Quelques évènements à venir ou propositions annoncées par les délégués
On aura noté pour l’année prochaine :
- Conférence mondiale de l’Enseignement supérieur – Espagne
- Journée de la liberté de la presse – Uruguay
- Forum mondial de l’eau – Sénégal
- Capitale du Livre Accra – Ghana
- Réunion du réseau des villes créatives – Brésil
Propositions pour la célébration de nouvelles journées internationales ou mondiales
- Journée mondiale de l’Avenir
- Journée de la Femme dans le Multilatéralisme
- Journée de la langue kiswahili
Reprise de quelques propos sortant de l’ordinaire
Au détour de certaines déclarations, ressortent parfois des idées qui accrochent plus particulièrement l’attention. En mentionnant les délégués porteurs de tels propos qui peuvent inciter à la réflexion, on propose ci-après un morceau choisi (on restitue les idées pas la façon exacte dont elles ont été exprimées) :
- Portugal : « Attention, à ce monde de Robots où l’homme voudrait qu’ils soient à son image, avec des robots qui penseraient pour lui ou qui l’amèneraient à penser au travers des machines : ne nous égarons pas, n’oublions pas la valeur de notre pensée qui est proprement humaine, de la philosophie et sachons garder en nous la richesse de l’empathie…«
- Sainte Lucie : « Ayons à cœur de promouvoir une diplomatie de l’action, en utilisant le droit international comme un outil pour porter les valeurs de l’UNESCO« .
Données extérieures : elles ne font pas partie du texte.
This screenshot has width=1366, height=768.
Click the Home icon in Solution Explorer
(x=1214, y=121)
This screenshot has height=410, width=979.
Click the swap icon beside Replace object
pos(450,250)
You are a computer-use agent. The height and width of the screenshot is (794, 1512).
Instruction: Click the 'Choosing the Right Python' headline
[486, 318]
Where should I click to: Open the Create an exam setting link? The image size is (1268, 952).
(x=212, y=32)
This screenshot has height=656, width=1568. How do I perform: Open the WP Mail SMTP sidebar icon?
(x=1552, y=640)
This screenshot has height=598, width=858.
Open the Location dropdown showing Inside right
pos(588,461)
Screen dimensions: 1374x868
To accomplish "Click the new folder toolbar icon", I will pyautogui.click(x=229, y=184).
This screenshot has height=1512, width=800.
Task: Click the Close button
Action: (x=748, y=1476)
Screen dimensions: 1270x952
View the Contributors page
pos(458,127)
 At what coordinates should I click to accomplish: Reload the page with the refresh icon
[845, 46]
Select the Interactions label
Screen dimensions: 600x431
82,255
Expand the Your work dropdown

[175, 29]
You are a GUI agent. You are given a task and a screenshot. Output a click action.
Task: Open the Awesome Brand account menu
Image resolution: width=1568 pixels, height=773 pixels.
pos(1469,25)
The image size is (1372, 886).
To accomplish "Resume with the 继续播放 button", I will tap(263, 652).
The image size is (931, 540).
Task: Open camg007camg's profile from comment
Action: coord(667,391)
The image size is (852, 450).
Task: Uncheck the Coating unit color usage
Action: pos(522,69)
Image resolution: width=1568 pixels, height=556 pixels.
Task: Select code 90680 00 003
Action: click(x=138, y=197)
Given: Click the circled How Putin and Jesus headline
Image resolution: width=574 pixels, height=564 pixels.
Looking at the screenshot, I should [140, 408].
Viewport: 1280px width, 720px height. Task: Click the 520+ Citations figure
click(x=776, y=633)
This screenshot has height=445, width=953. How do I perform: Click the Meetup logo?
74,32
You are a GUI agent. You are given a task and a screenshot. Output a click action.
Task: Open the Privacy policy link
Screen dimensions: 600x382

- Madagascar : « « Ensemble », : on peut avoir une certaine gêne avec ce mot si souvent utilisé, au vu de la persistance de tant d’inégalités, d’égoisme et de nationalisme« .
- Inde : « Sachons en matière d’Education initier à la spiritualité… la spiritualité qu’il ne faut pas confondre avec la religion ; à propos d’intelligence, prenons garde de ne pas en rester à la seule dimension intellectuelle, et plus encore ne nous fions pas aux QI, il faudrait prendre plus en compte l’affect, en considérant les émotions qui pourraient s’évaluer sur une autre échelle que celle du QI, le QE (coefficient émotionnel) ; le délégué a aussi parlé des « forces supérieures du cœur ».
- Chine : citation de Confucius, à propos de la paix et de l’harmonie : « Ne faites pas aux autres ce que vous ne voudriez pas qu’on vous fasse ». Sage invitation que l’on pourrait retrouver dans d’autres grands textes inspirants pour l’Humanité avec une même valeur à portée universelle.
- Emirats Unis : reprise d’une citation de son fondateur : « La vraie richesse est celle des relations humaines, pas l’argent ni le pouvoir politique » . « L’argent doit servir les peuples avant tout ».
- Afghanistan : « Je prie pour que d’autres pays n’aient pas à vivre ce que nous vivons ».
Conclusion
A l’issue du débat, on fait le constat d’une atmosphère qui, au-delà des quelques frictions mentionnées, semble bonne et parait en voie d’amélioration.
Il y a en tout cas un jugement d’ensemble très positif porté sur l’UNESCO et sa directrice générale au terme de son premier mandat.